Gulliver's adventures in Brobdingnag act as a direct comment upon his adventures in Lilliput and this contrast is very marked in response to Gulliver's sexuality. Whereas in Lilliput Gulliver is unquestionably looked upon as an impressive sexual figure, in Brobdingnag he is subject to one sexual humiliation after another. This humiliation at the hands of the giant Brobdingnagian females eventually led him to deny the quite obvious sexual desires that they instilled in him. Denial of desires can lead either to unresolved repression or the sublimation of those baser desires to a higher goal.


Gulliver chooses the latter, attempting to prove his sexual worth as a man by proving his intellectual capacity far exceed what the Brobdingnagian King thinks him capable. Upon this failure, Gulliver's sublimation takes the not unexpected turn toward proving his manhood through aggression.

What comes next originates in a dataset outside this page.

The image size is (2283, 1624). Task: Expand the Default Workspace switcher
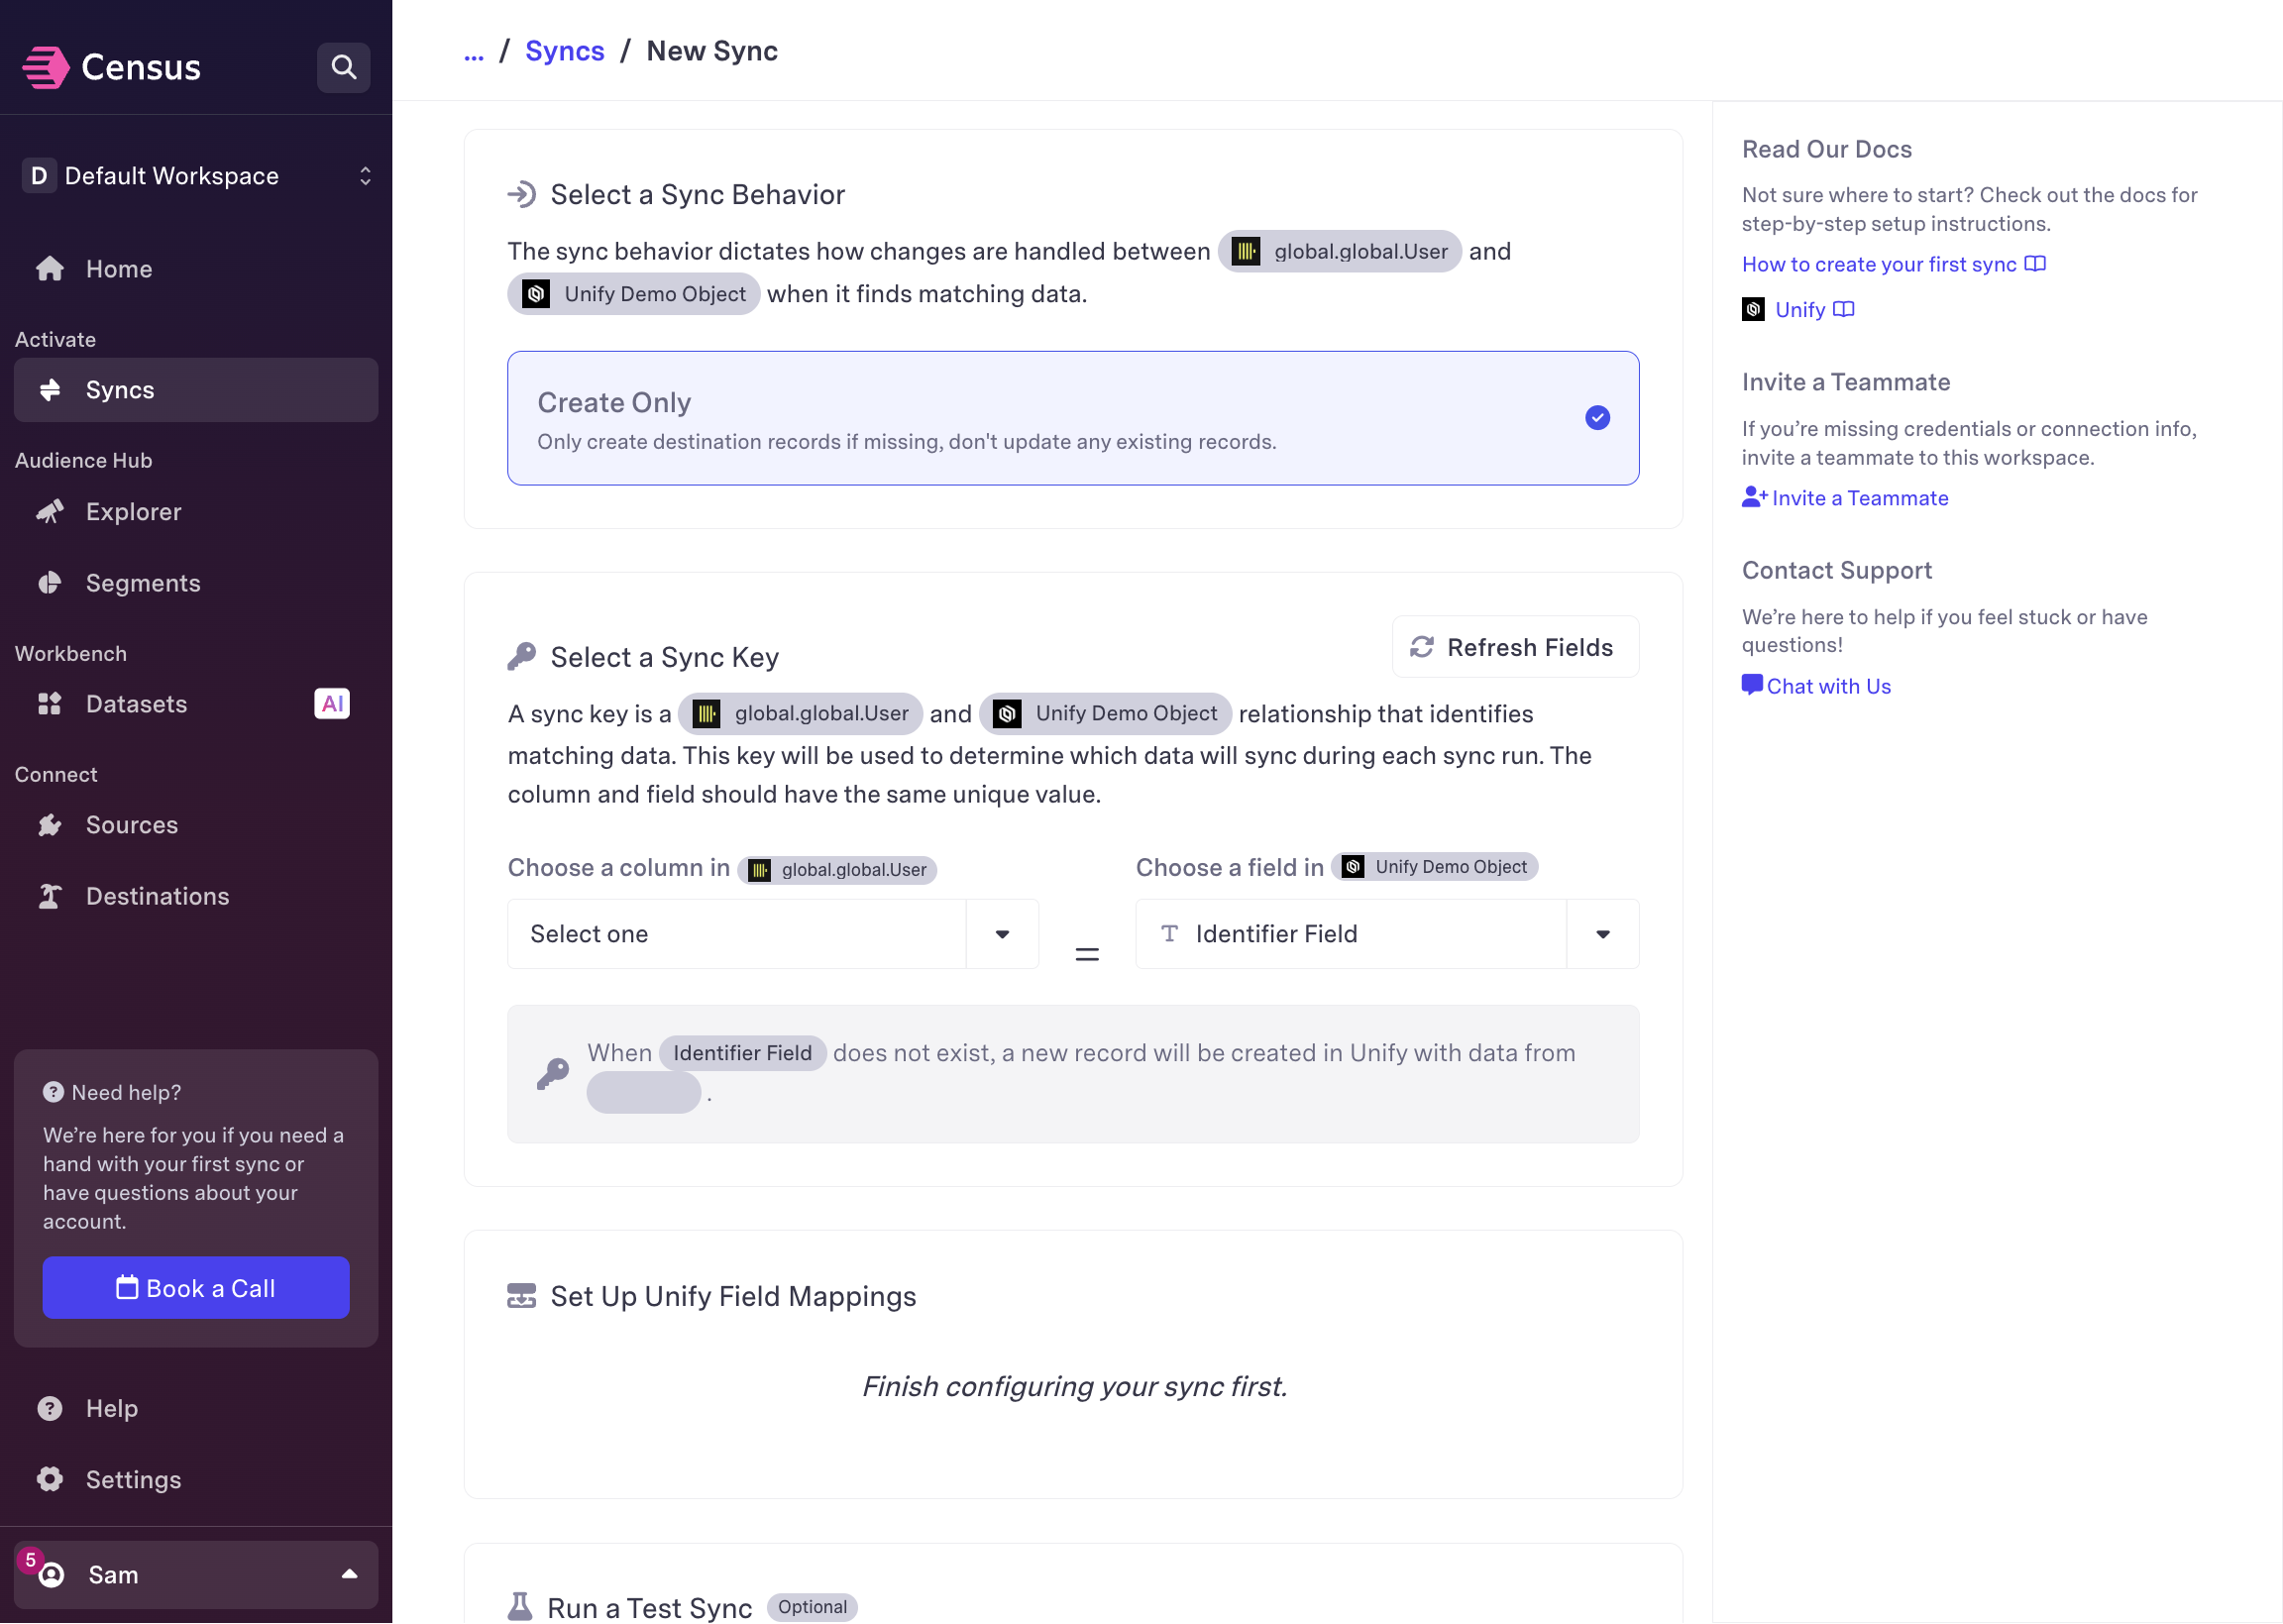[x=196, y=176]
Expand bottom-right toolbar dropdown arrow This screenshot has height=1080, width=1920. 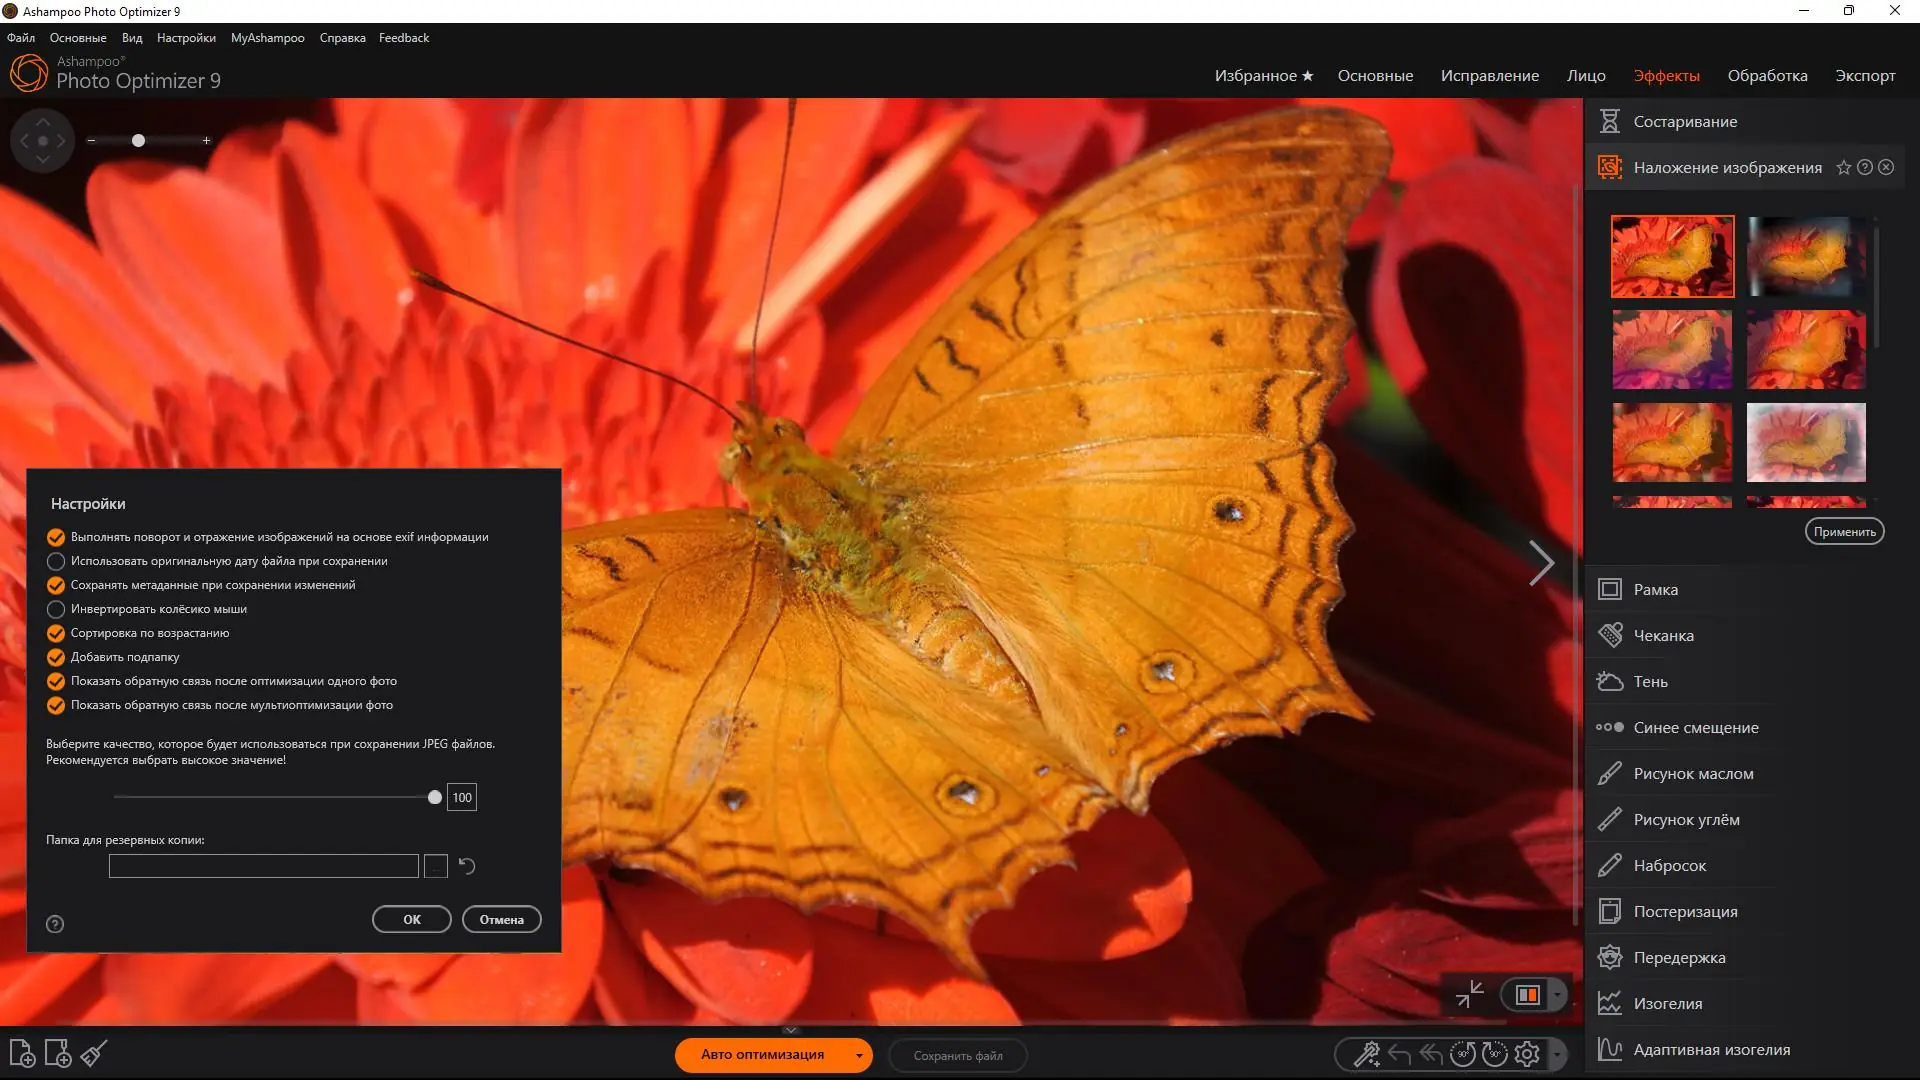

Aggressive tendencies are a hallmark of sublimation. As Norman O. Brown points out, "the psychoanalytic theory of sublimation leads on to the theory of the universal neurosis of mankind" (48). The end result of Gulliver's sublimation is his attempt to provide the King with the secrets to the ultimate product created by the neurosis of mankind: the weapon by which we can undo all sexuality by wiping all the odious little vermin off the surface of the earth.